With the speed of population aging being accelerated, the incidence and prevalence of cerebrovascular diseases show an increased trend year by year. The present studies found that necroptosis, the manner of cell death mediated by RIP1-RIP3, is one of the mechanism of delayed ischemic brain injury, and can be used as a new target to protect the nerve which would expand the treatment time window. NLRP3 inflammasome, which is a hot spot in the inflammatory diseases, have been found to be also involved in the pathogenesis of ischemic reperfusion in recent studies, yet whether it is related to the mechanism of neurons necroptosis is unclear.

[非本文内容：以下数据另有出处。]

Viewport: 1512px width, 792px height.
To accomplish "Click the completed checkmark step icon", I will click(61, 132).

Our previous study found that the expression of NLRP3 is increased in oxygen-glucose deprivation-induced necroptosis of cortical neurons.On the basis of previous studies, this subject will focuse on the mechanism of necroptosis after oxygen- glucose deprivation from the cells and animal levels, and further explore the relationship between cell death mediated by NLRP3 and necroptosis through biochemistry, histochemistry, molecular biology methods, then explore whether oxidative stress related compound INrf2/Nrf2 is involved in its regulation, in order to provide a theoretical basis for the study of mechanism of necroptosis after cerebrovascular diseases and targets to protect damaged nerves.

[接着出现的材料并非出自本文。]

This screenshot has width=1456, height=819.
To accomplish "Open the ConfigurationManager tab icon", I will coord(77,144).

随着人口老龄化速度的加快，脑血管病发病率和患病率呈逐年增高趋势。目前研究发现RIP1-RIP3介导的死亡方式necroptosis是迟发的缺血性脑损伤机制之一，可以作为扩大治疗时间窗的神经保护新靶标。NLRP3炎性体是炎性疾病的研究热点，新近研究发现它也参与了缺血再灌注的发病机制，而其是否与神经元细胞necroptosis的发生机制相关尚不明确。我们的前期研究发现缺糖缺氧诱导的大鼠皮质神经元细胞necroptosis中NLRP3表达增加。在既往研究基础上，本课题将从细胞水平、动物水平对缺糖缺氧后necroptosis 的发生机制进行研究，用生物化学、组织化学、分子生物学等方法探讨由NLRP3介导的细胞死亡与necroptosis的关系，及氧化应激相关的INrf2/ Nrf2复合物是否参与其调节。从而为脑血管病后细胞necroptosis死亡机制以及神经损伤保护靶点的研究提供理论基础。

目前脑血管病发病率和患病率呈逐年增高趋势。急性期的有效处理可以显著降低死亡率和致残率，Necroptosis是迟发的缺血性脑损伤机制之一，NLRP3炎性体是炎性疾病的研究热点，新近研究发现它也参与了缺血再灌注的发病机制，而其是否与神经元细胞necroptosis的发生机制相关尚不明确。本实验应用广谱caspase抑制剂Q-Vd-Oph，缺糖缺氧诱导原代皮质神经元及大脑中动脉缺血诱导皮质神经元necroptosis，结果提示该死亡方式与NLRP3炎性体表达存在相关性。原代皮质神经元细胞通过应用ROS激活剂H2O2和抑制剂NAC，激光共聚焦观察ROS水平变化与TXNIP、NLRP3炎性体表达的相关性，结果显示ROS促进了TXNIP与NLRP3的结合，并导致坏死过程中NLRP3炎症激活。通过Nrf2基因敲减，western blot检测，HO-1的表达量呈下降趋势，而TXNIP的表达量呈上升趋势；扩增Nrf2后，HO-1、TXNIP蛋白相反变化趋势；随后应用了HO-1的激活剂Hemin及抑制剂Znpp，应用免疫沉淀检测发现Nrf2/HO-1通过调控TXNIP与NLRP3的结合，从而调控NLRP3炎性体在necroptosis信号通路中的表达，且该调节Nrf2/HO-1是通过调控ROS水平的变化实现的。此外我们在大鼠动物在体水平也进一步验证了上游蛋白Nrf2可以负调节ROS水平，从而负向调控NLRP3炎性体活性。综上，本课题从细胞及在体水平验证了Nrf2/HO-1 通过调控TXNIP 与NLRP3 的结合，从而调控NLRP3炎性体在necroptosis 信号通路中的表达。因此NLRP3炎性体可以作为急性脑血管病扩大治疗时间窗的新靶标。